First of all, the health law is encouraging a flood of retail health clinics, since hospitals will need some help to treat the millions of Americans expected to gain insurance coverage under Obamacare. Retail health clinics are a cheaper and more readily available resource for consumers who want preventative and primary care, rather than more complex procedures.

Obamacare also provides hospitals with a both a carrot and a stick for improving patients’ care while reducing their costs. For instance, Obamacare allows the federal government to tweak how much money hospitals receive depending on how they score on several patient satisfaction and quality questionnaires — a “pay for performance” model that has the potential to slash excess health spending. Additionally, the reform law establishes “accountable care organizations” (ACOs) that receive bonuses if they can take over — and improve — all aspects of elderly and disabled Medicare beneficiaries’ care while reducing the number of times those patients have to come back to the hospitals. Early numbers indicate that ACOs are already improving seniors’ medical treatment while saving hospitals millions.

Finally, the law forces employers to reorient their approach to providing their workers’ insurance, emphasizing cost-sensitivity and preventative and primary care services that promote Americans’ health and make it less likely that workers will have to pay exorbitant costs due to a pricey health condition. Many have done so by combining high-deductible health plans (HDHPs) with worker-wellness programs and in-house company clinics to improve and manage employees’ health.

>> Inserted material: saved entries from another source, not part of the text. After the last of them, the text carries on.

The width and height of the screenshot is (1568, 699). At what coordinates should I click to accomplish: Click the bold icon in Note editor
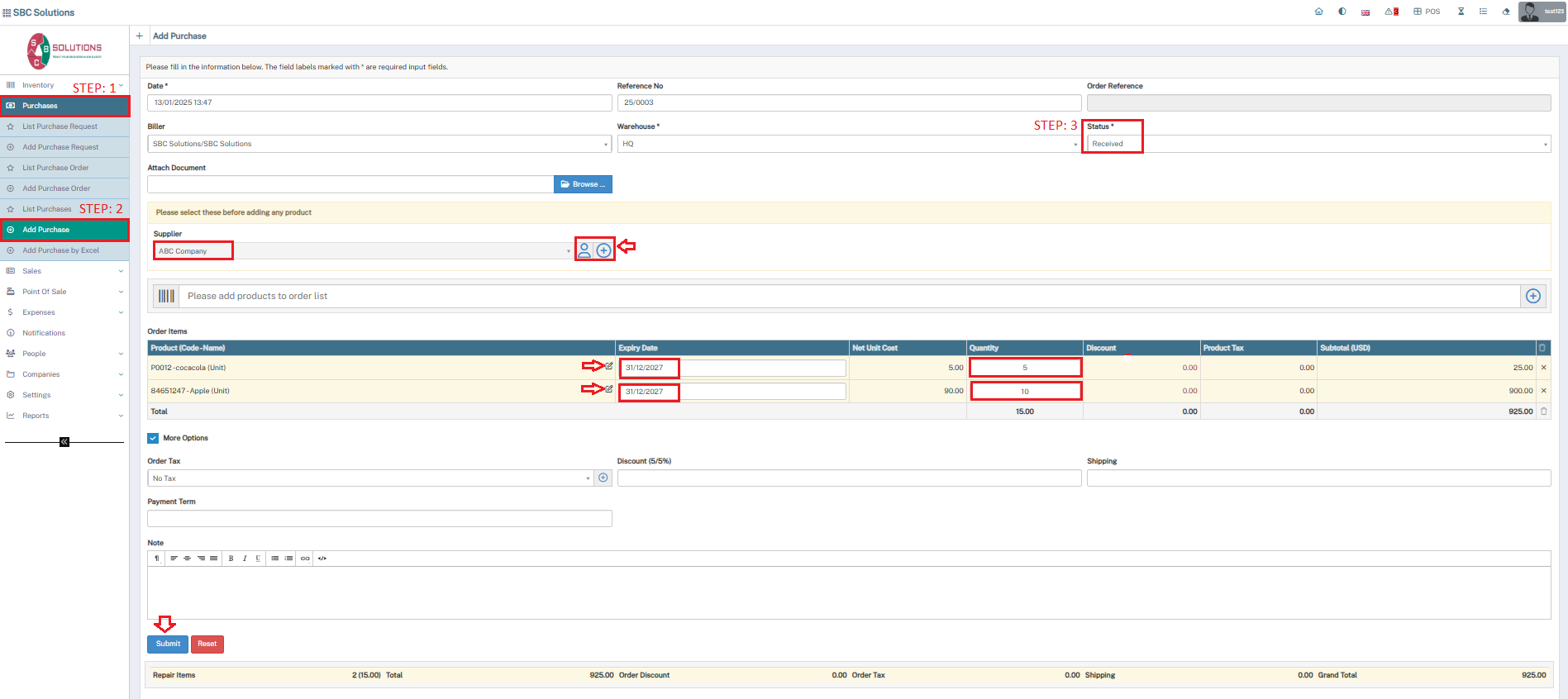pyautogui.click(x=231, y=559)
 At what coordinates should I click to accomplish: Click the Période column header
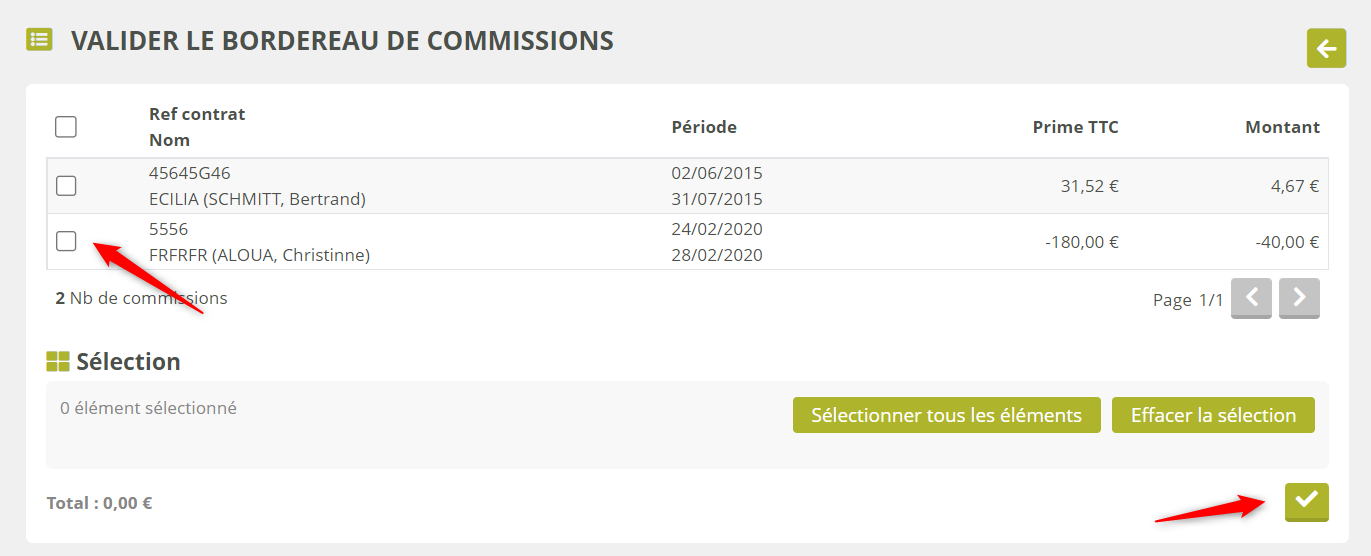click(x=704, y=127)
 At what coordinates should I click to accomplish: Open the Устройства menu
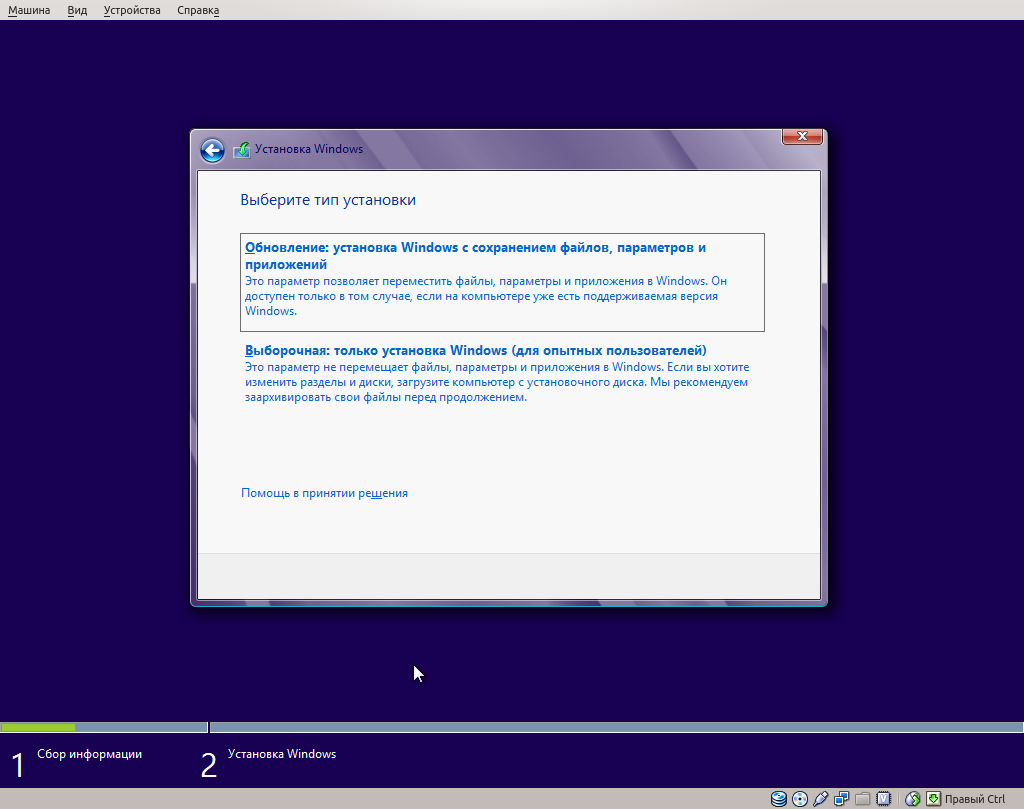pyautogui.click(x=131, y=10)
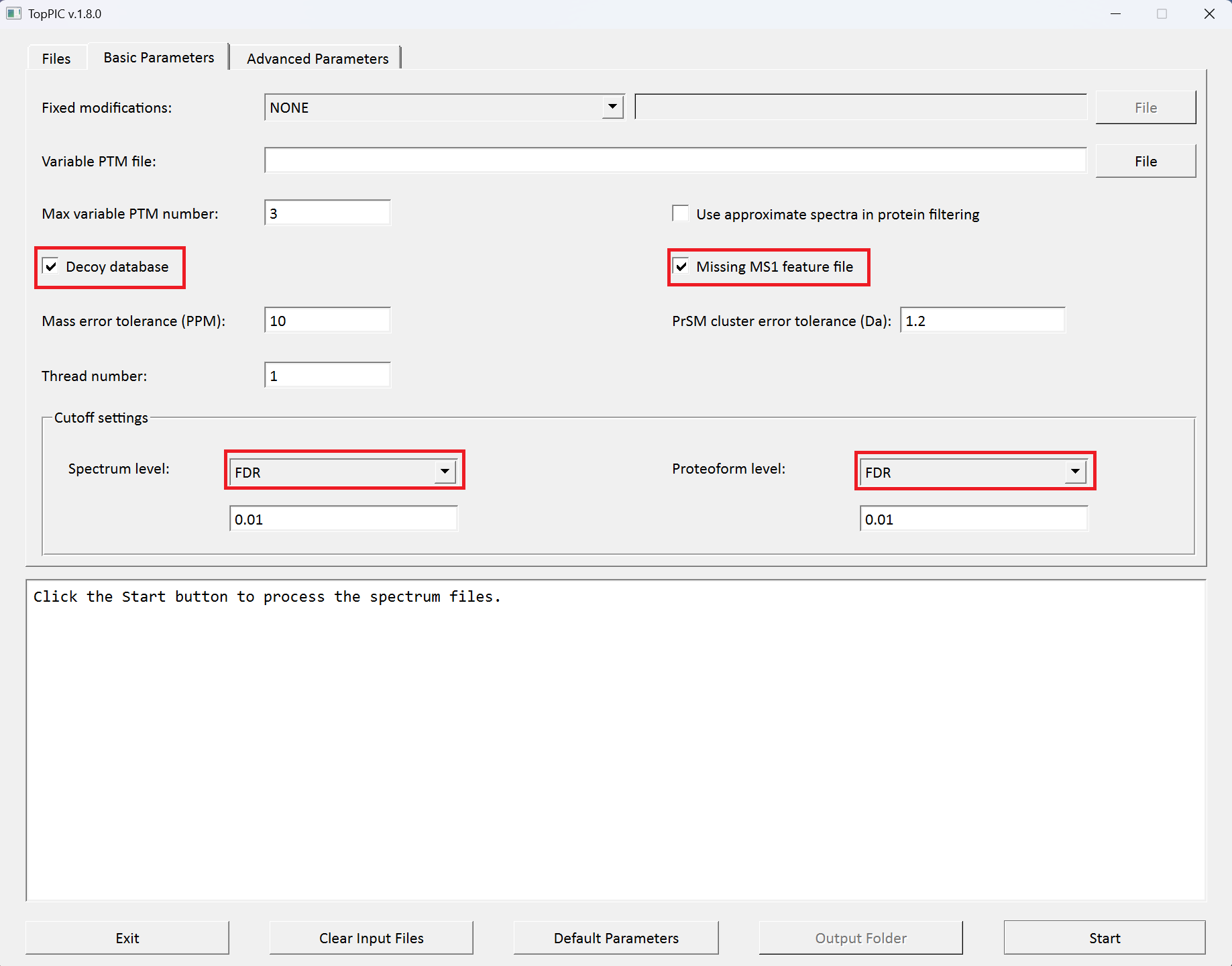Click the Max variable PTM number field

pyautogui.click(x=327, y=213)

PwC estimates that the combination of these provisions will limit historically-high health care inflation to 6.5 percent next year — significantly lower than the firm’s more pessimistic earlier projections. The new numbers also reflect growing confidence that the slowdown in costs is occurring because of systemic changes spurred by health care reform, and not just less medical consumption due to the recession.

That will ultimately mean lower premiums for Americans pursing medical care, and less spending on government health programs. In fact, several other analyses — including by the Congressional Budget Office and Medicare’s trustees — have found that the downturn in health care costs have extended Medicare’s solvency by two years while potentially lowering the budget deficit by over $700 billion.